June 21, 2012 at 2:10 PM
Application development management (ADM) is becoming a specialty of nearshore outsourcing service providers as the region’s outsourcing marketplace continues to mature beyond its historic strength in providing call center services. However, to ensure the continued growth of nearshore ADM, outsourcers must focus on overcoming production access issues with their clients.
A recent white paper from advisory services company ISG, “The ADM Transition Challenge – Ensuring Timely and Adequate Production Access,” indicates that providing production access to offshore resources is the “single largest challenge” for ADM outsourcing customers and suppliers.
This entails the time-consuming steps of identifying the necessary information at an IP and resource level, navigating security requirements and then effectively testing access. However, while providing proper production access is time-consuming, it is also critical to project success.
Production Access Success Lies in Planning
One of the biggest mistakes nearshore ADM outsourcers can make is to leave the planning to the client and assume everything will be OK. If the client fails to adequately plan for production access, as frequently occurs, negative results can include a compromised capability to perform agreed-upon tasks, difficulty meeting deadlines, and problems understanding issues such as security restrictions and expertise requirements for specific client functions.
Naturally, the end result is client dissatisfaction with ADM provider performance. Beyond straining the client-provider relationship, this can lead to the implementation of contractual penalties, or in more serious instances client lawsuits and/or contract cancelations. In addition, an ADM outsourcer’s reputation can take a serious hit which can take years to overcome.
Considering how serious the consequences of improper production access planning on the part of the client can be for the provider, it is up to the provider to make sure the client plans properly. This includes ensuring the client takes all the time-consuming steps mentioned above. It also includes the provider proactively reviewing internal staff expertise and availability and carefully studying all relevant client factors, such as security restrictions and technical infrastructure. In addition, the provider should be prepared to leverage its own internal expertise in the event problems arise, instead of assuming the client will automatically have a resolution for every issue that may arise.
Follow Best Practices
ISG has identified some additional best practices ADM outsourcing clients and providers can follow to help guarantee offshore resources have the production access they need. On the customer end, these include bringing together the internal team to adequately assess and reach agreement on a production access solution during the transition and double-checking the accuracy of production access costs.
On the provider end, they include aligning technical transition plans with realistic production schedules and taking a more active role in establishing production by including a true network resource on-site during the first four weeks of transition.

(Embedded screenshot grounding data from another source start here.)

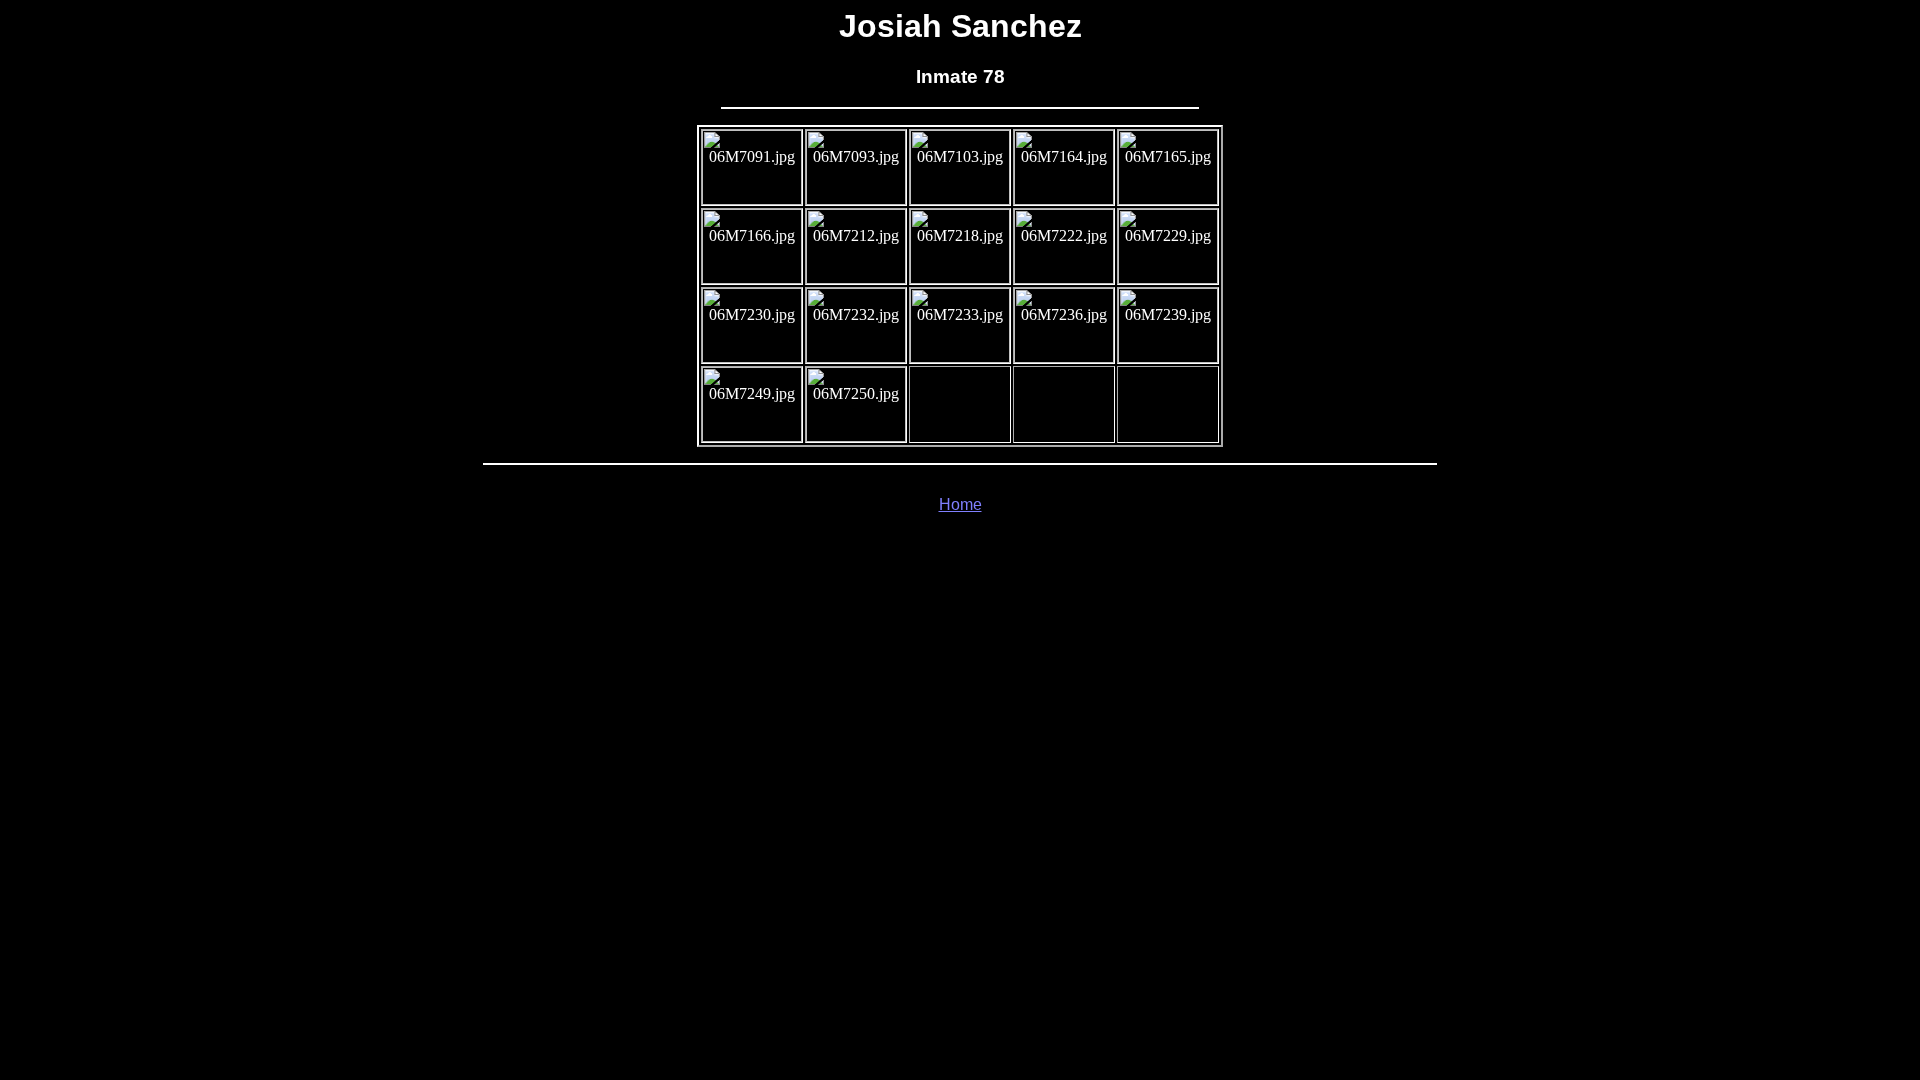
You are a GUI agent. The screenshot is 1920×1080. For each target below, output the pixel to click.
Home (960, 504)
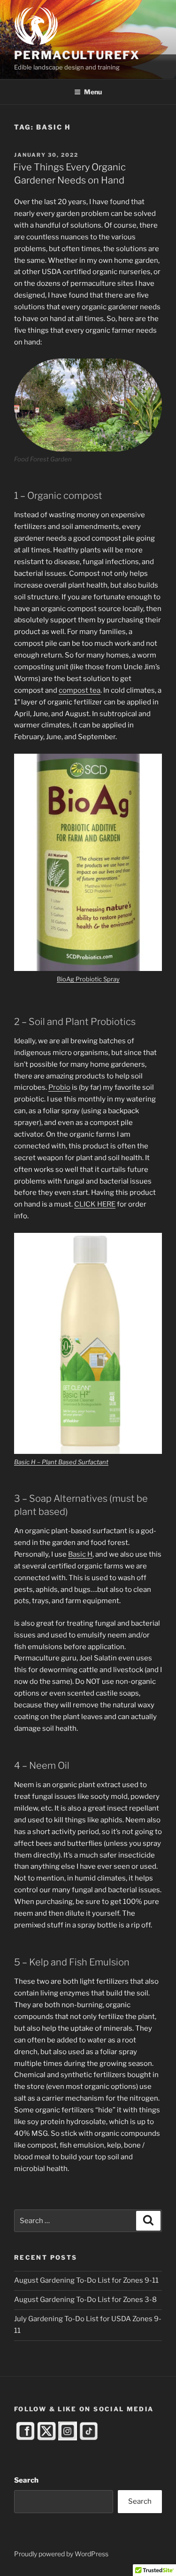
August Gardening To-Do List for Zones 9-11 (86, 2280)
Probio (59, 1087)
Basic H (80, 1554)
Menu (93, 92)
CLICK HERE (94, 1204)
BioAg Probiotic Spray (88, 979)
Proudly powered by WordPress (61, 2554)
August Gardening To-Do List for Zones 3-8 (85, 2299)
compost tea (79, 690)
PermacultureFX (77, 55)
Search (26, 2480)
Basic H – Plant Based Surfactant (61, 1462)
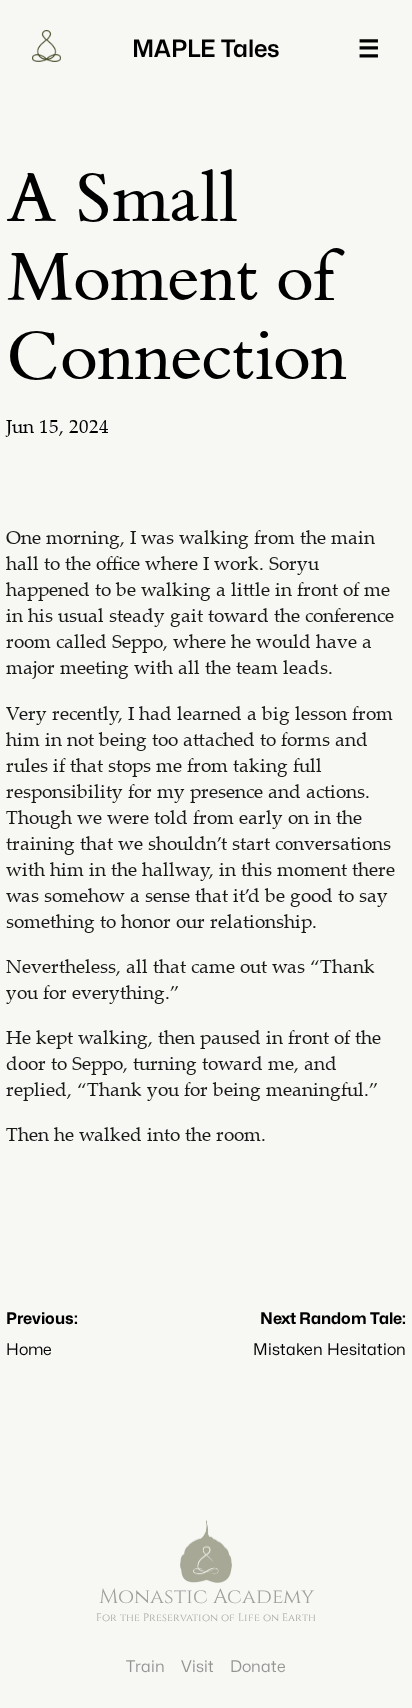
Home (29, 1349)
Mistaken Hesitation (329, 1349)
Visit (197, 1666)
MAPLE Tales (206, 48)
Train (145, 1666)
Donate (258, 1666)
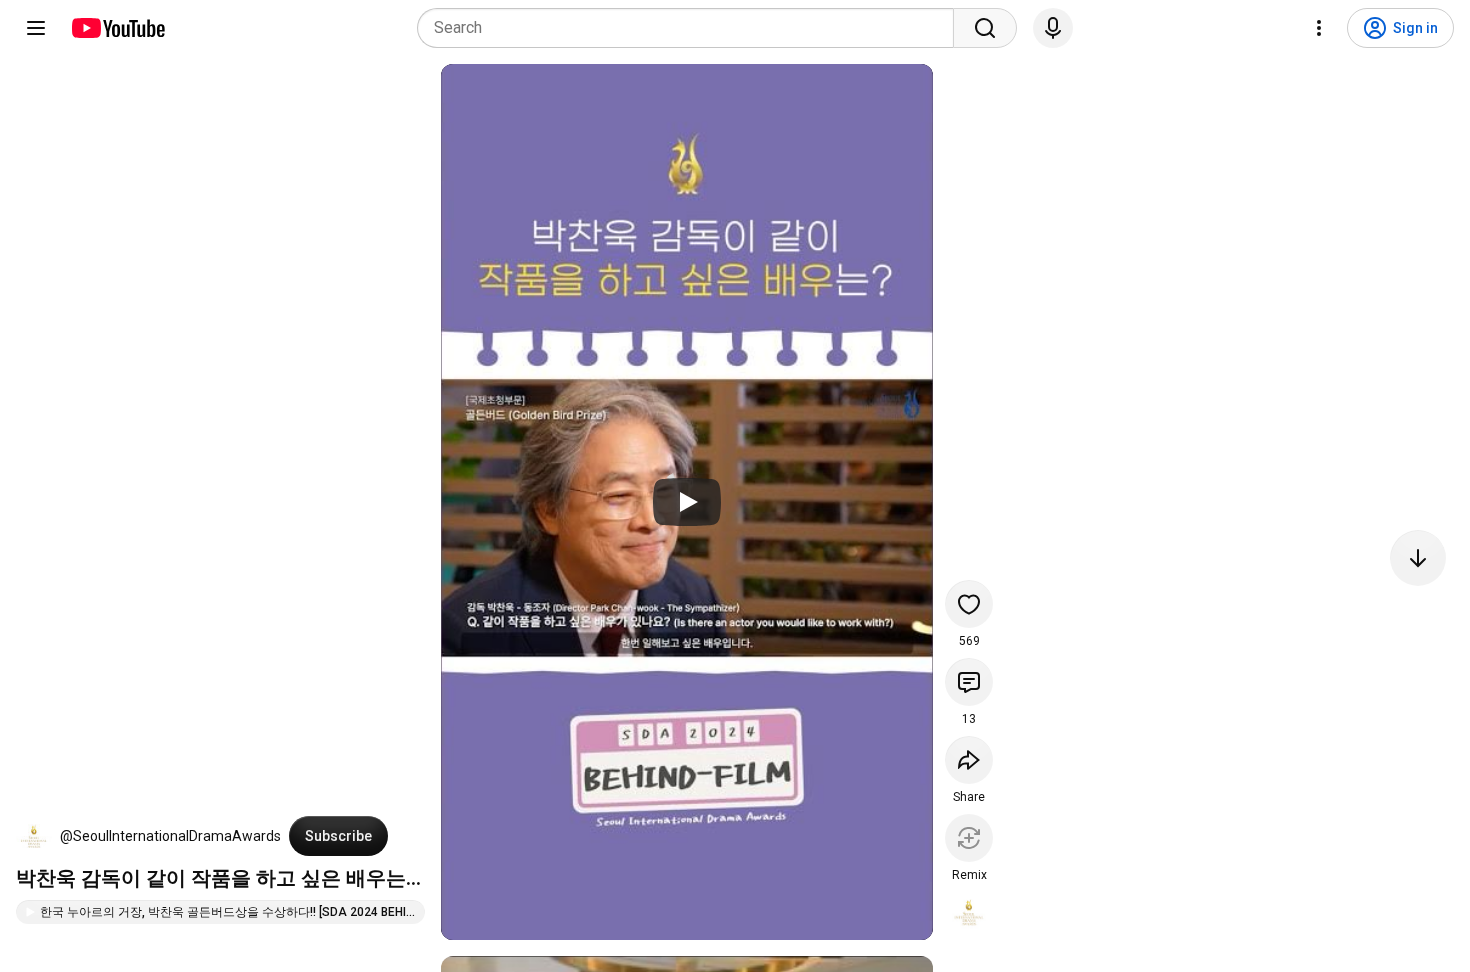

On both sides of the ADM outsourcing agreement, parties must fully assess the timing and performance impacts of any proposed changes to the contracted production access approach before approving them.
As with so many other things in business and life in general, the key to successful production access largely lies in taking the time to create a proper plan and gain a full understanding of everything that will occur in an ADM outsourcing relationship before it starts. And is also usually the case in these types of situations, a fair amount of time and expense must be incurred to make these preparations, but the long-term savings in time, money, aggravation and possibly even legal issues more than provide an ROI.